### [Exercise prompt]
Revise everything from the line containing "You are a computer-use agent. Viewport: 952px" down to the line containing "[x=396, y=7]", replacing "dialog" with "modal" and leaving all else unchanged. Give only those lines.

### [Dataset extract]
[start]

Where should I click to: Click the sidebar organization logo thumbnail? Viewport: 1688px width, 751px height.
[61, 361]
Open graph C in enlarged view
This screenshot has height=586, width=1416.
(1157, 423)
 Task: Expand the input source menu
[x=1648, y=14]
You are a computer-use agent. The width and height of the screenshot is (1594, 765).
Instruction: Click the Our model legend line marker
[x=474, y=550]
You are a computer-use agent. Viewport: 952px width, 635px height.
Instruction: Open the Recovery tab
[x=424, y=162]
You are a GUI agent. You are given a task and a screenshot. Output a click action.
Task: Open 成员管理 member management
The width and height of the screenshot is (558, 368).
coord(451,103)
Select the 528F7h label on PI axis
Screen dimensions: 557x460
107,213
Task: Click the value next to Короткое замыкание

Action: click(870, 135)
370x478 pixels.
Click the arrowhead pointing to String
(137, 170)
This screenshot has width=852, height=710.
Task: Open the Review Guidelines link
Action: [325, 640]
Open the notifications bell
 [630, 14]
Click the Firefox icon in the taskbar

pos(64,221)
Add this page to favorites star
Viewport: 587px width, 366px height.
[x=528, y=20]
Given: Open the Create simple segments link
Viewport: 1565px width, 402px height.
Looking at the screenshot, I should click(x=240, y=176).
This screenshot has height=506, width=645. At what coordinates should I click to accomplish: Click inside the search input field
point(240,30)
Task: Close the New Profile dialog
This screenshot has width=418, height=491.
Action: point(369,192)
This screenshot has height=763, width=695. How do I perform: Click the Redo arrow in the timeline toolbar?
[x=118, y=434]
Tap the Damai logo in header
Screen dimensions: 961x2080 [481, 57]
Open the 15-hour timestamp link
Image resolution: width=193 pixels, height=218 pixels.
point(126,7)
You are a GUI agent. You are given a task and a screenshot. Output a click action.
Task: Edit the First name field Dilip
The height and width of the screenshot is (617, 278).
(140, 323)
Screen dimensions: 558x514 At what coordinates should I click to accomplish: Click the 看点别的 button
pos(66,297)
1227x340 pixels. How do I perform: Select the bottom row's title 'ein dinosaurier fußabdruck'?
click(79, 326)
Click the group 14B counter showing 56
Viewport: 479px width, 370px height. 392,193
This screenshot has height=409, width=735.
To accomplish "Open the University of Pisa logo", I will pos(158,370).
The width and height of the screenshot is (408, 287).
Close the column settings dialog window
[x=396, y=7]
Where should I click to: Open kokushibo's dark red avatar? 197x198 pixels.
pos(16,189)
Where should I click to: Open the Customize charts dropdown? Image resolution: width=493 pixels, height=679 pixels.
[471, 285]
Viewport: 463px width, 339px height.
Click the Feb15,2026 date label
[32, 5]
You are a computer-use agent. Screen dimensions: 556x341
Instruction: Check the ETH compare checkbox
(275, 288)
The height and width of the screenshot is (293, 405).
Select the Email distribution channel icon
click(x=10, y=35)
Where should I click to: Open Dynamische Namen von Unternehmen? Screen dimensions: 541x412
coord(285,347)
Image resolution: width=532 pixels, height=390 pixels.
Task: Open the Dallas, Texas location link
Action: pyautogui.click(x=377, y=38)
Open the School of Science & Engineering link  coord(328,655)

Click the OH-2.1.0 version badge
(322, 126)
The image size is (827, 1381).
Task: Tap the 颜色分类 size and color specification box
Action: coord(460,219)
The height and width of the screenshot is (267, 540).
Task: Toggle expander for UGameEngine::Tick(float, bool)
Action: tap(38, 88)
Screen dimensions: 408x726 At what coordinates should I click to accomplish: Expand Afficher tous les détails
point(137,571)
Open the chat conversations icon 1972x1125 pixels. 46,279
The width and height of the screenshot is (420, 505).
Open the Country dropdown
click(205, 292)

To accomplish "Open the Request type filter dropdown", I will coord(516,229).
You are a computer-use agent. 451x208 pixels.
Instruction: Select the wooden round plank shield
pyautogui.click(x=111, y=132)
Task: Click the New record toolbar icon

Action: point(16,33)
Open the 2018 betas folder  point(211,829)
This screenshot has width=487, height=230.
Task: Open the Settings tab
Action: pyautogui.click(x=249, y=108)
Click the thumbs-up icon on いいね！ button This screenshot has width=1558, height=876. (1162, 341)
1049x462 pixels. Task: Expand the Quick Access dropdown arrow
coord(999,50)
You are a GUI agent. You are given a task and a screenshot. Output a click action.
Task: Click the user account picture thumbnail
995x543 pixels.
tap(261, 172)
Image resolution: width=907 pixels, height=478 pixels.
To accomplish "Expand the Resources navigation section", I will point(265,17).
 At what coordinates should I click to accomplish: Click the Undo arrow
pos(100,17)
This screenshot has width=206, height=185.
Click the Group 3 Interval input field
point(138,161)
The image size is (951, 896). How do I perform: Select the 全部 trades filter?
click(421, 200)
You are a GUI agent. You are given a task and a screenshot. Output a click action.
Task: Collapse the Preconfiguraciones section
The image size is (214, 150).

[end]

### [Written answer]
You are a computer-use agent. Viewport: 952px width, 635px height.
Instruction: Open the Recovery tab
[x=424, y=162]
You are a GUI agent. You are given a task and a screenshot. Output a click action.
Task: Open 成员管理 member management
The width and height of the screenshot is (558, 368).
coord(451,103)
Select the 528F7h label on PI axis
Screen dimensions: 557x460
107,213
Task: Click the value next to Короткое замыкание

Action: click(870, 135)
370x478 pixels.
Click the arrowhead pointing to String
(137, 170)
This screenshot has width=852, height=710.
Task: Open the Review Guidelines link
Action: [325, 640]
Open the notifications bell
 [630, 14]
Click the Firefox icon in the taskbar

pos(64,221)
Add this page to favorites star
Viewport: 587px width, 366px height.
[x=528, y=20]
Given: Open the Create simple segments link
Viewport: 1565px width, 402px height.
Looking at the screenshot, I should click(x=240, y=176).
This screenshot has height=506, width=645. At what coordinates should I click to accomplish: Click inside the search input field
point(240,30)
Task: Close the New Profile modal
This screenshot has width=418, height=491.
Action: point(369,192)
This screenshot has height=763, width=695. How do I perform: Click the Redo arrow in the timeline toolbar?
[x=118, y=434]
Tap the Damai logo in header
Screen dimensions: 961x2080 [481, 57]
Open the 15-hour timestamp link
Image resolution: width=193 pixels, height=218 pixels.
point(126,7)
You are a GUI agent. You are given a task and a screenshot. Output a click action.
Task: Edit the First name field Dilip
The height and width of the screenshot is (617, 278).
(140, 323)
Screen dimensions: 558x514 At what coordinates should I click to accomplish: Click the 看点别的 button
pos(66,297)
1227x340 pixels. How do I perform: Select the bottom row's title 'ein dinosaurier fußabdruck'?
click(79, 326)
Click the group 14B counter showing 56
Viewport: 479px width, 370px height. 392,193
This screenshot has height=409, width=735.
To accomplish "Open the University of Pisa logo", I will pos(158,370).
The width and height of the screenshot is (408, 287).
Close the column settings modal window
[x=396, y=7]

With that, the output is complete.